Everything in the listing below from the line containing "Task: Click the Receive" through the line containing "Enable the Marketplace" must be repeated exactly; the remaining lines are not wanted.

DATA LISTING:
------------------------------------

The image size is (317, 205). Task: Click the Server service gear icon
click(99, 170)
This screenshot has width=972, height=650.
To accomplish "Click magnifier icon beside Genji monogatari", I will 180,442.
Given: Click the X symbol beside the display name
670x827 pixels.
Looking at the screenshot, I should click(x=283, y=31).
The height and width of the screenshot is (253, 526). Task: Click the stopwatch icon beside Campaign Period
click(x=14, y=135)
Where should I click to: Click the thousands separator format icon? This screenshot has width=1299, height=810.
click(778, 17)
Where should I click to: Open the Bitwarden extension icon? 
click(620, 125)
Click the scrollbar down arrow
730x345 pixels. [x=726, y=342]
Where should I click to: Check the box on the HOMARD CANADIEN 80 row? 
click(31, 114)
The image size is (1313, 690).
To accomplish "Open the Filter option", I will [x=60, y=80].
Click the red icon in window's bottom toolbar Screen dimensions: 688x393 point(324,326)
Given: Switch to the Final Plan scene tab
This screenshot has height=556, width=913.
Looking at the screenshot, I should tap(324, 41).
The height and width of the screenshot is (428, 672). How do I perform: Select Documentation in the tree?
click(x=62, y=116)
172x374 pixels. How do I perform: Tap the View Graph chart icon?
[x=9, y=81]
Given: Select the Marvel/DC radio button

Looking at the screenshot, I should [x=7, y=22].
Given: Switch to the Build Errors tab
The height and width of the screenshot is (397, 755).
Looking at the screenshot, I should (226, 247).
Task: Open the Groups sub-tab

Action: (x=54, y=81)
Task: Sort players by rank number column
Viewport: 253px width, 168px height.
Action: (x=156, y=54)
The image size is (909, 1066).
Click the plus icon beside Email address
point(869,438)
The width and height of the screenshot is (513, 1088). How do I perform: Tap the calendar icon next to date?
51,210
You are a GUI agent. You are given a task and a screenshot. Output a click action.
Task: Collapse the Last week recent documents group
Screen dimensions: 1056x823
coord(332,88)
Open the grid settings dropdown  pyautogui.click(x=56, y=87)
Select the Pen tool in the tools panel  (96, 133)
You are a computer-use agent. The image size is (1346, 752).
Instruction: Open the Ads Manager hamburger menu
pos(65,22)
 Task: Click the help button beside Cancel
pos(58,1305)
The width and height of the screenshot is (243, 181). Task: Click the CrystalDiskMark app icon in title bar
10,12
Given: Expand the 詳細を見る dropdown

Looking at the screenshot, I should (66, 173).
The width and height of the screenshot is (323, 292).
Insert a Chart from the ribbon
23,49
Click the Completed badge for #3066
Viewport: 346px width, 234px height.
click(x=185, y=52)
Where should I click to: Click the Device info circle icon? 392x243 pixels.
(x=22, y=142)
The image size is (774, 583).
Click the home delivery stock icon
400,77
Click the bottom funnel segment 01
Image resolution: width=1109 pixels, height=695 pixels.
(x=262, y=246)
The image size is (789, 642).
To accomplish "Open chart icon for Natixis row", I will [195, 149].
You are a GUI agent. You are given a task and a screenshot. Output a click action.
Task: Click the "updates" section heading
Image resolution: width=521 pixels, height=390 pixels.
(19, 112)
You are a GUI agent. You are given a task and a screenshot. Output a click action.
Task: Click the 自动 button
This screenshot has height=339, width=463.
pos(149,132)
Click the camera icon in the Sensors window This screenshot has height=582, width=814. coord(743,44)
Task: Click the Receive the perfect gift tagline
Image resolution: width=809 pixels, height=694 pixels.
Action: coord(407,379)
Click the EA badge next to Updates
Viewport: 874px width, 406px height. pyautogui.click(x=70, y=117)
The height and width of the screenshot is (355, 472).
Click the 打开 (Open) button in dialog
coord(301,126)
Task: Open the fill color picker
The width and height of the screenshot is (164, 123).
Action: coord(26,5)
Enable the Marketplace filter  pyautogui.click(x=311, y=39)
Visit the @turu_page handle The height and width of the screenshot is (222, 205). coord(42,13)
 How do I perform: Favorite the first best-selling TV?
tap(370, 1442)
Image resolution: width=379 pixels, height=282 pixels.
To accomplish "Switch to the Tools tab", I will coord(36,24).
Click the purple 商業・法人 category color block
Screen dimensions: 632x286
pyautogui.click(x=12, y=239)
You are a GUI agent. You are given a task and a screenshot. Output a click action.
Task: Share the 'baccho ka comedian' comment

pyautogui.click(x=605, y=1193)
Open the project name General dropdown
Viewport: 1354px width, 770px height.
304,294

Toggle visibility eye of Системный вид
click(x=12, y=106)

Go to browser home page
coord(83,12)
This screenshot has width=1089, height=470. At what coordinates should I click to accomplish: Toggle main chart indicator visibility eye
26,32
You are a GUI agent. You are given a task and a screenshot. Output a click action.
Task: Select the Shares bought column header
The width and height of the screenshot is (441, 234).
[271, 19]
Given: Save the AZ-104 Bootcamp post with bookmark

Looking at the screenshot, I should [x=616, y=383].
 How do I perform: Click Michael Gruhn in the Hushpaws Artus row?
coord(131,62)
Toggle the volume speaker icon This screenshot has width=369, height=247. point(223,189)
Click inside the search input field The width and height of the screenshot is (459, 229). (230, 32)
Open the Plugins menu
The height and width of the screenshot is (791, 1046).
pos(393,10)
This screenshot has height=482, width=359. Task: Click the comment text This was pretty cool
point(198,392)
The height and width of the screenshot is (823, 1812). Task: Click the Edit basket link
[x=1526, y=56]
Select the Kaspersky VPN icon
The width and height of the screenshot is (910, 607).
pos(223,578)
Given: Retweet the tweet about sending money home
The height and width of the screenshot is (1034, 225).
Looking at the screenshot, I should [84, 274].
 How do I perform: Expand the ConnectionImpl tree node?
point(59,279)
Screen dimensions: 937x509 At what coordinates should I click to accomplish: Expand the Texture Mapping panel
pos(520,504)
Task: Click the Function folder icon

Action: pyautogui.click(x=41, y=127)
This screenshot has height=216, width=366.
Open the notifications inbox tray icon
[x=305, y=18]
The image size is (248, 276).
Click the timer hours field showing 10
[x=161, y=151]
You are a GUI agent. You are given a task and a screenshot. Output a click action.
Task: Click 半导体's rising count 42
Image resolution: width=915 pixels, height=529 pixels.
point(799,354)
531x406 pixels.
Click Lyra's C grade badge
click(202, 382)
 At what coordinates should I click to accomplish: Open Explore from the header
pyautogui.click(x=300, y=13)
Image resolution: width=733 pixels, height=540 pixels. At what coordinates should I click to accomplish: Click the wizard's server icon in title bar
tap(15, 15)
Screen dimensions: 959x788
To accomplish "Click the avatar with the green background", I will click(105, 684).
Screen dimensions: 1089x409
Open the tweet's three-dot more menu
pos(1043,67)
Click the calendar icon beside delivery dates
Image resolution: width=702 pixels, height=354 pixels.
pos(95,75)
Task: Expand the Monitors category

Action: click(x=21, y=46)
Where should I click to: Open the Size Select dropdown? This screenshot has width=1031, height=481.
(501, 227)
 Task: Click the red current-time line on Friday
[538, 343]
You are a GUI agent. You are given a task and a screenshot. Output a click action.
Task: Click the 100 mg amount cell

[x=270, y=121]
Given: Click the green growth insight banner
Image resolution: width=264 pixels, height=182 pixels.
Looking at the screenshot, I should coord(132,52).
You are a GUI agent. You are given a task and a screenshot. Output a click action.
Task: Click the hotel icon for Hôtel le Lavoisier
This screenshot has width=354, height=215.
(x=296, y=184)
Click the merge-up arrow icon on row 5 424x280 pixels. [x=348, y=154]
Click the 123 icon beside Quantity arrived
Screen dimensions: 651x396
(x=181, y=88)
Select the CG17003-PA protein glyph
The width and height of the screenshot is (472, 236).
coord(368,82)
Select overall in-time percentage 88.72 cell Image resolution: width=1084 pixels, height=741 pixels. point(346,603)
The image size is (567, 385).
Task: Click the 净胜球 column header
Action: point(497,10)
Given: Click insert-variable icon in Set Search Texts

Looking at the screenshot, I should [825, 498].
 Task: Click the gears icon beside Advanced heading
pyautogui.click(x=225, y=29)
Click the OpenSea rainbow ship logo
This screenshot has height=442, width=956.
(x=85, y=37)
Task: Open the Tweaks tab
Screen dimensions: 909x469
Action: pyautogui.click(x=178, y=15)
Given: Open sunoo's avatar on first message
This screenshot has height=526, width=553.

------------------------------------

EXERCISE SOLUTION:
Task: Click the Receive the perfect gift tagline
Image resolution: width=809 pixels, height=694 pixels.
Action: coord(407,379)
Click the EA badge next to Updates
Viewport: 874px width, 406px height. pyautogui.click(x=70, y=117)
The height and width of the screenshot is (355, 472).
Click the 打开 (Open) button in dialog
coord(301,126)
Task: Open the fill color picker
The width and height of the screenshot is (164, 123).
Action: coord(26,5)
Enable the Marketplace filter  pyautogui.click(x=311, y=39)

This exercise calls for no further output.